Aria is investing $6,700 of her savings from her summer job for her college fund. She is planning to invest the amount for 3 years and can choose between simple interest at 6.5% and compound interest at 6%. Find the difference between the two interest earning types to help Aria decide which investing option is best for her. (1 point)

• Aria should invest with 6.5% simple interest because it will result in $187.26 more in interest eamings.
• Aria should invest with 6% compound interest because it will result in $86.76 more in interest eamings.
• Aria should invest with 6% compound interest because it will result in $73.81 more in interest eamings.
• Aria should invest with 6.5% simple interest because it will result in $26.69 more in interest earnings.

To find the difference in interest earnings between simple interest at 6.5% and compound interest at 6%, we need to calculate the interest earned for each option.

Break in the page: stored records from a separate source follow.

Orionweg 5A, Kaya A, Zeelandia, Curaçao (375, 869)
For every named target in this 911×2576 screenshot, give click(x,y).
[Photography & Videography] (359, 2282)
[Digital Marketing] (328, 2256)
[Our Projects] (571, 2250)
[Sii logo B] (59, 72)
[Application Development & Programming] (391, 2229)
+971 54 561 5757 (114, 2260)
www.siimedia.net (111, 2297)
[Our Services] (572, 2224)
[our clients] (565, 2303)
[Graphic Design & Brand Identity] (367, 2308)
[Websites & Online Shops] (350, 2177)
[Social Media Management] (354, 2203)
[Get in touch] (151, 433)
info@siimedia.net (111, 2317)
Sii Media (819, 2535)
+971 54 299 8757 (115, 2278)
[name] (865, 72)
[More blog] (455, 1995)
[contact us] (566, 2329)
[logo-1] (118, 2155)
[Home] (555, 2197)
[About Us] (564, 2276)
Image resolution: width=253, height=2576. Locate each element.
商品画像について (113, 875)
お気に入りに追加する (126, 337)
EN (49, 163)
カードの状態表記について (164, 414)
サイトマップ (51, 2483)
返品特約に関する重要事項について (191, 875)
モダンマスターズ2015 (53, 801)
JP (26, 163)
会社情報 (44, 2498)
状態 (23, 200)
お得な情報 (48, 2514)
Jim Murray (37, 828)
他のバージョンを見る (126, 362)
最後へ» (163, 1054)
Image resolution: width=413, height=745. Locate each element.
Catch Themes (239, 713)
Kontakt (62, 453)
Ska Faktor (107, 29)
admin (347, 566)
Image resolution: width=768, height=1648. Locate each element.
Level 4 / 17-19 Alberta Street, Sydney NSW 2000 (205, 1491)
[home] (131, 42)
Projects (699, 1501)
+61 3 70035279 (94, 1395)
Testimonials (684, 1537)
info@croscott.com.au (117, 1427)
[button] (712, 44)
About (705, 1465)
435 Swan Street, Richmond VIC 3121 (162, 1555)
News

For simple interest, the formula to find the interest earned is: interest = principal * rate * time.

So for Aria's investment of $6,700 for 3 years at 6.5% simple interest, the interest earned would be: interest = 6700 * 0.065 * 3 = $1,305.

For compound interest, the formula to find the interest earned is: interest = principal * (1 + rate)^time - principal.

So for Aria's investment of $6,700 for 3 years at 6% compound interest, the interest earned would be: interest = 6700 * (1 + 0.06)^3 - 6700 = $1,218.69.

Now we can find the difference between the two interest earnings: difference = simple interest - compound interest = 1305 - 1218.69 = $86.31.

Therefore, the correct answer is: Aria should invest with 6.5% simple interest because it will result in $86.31 more in interest earnings.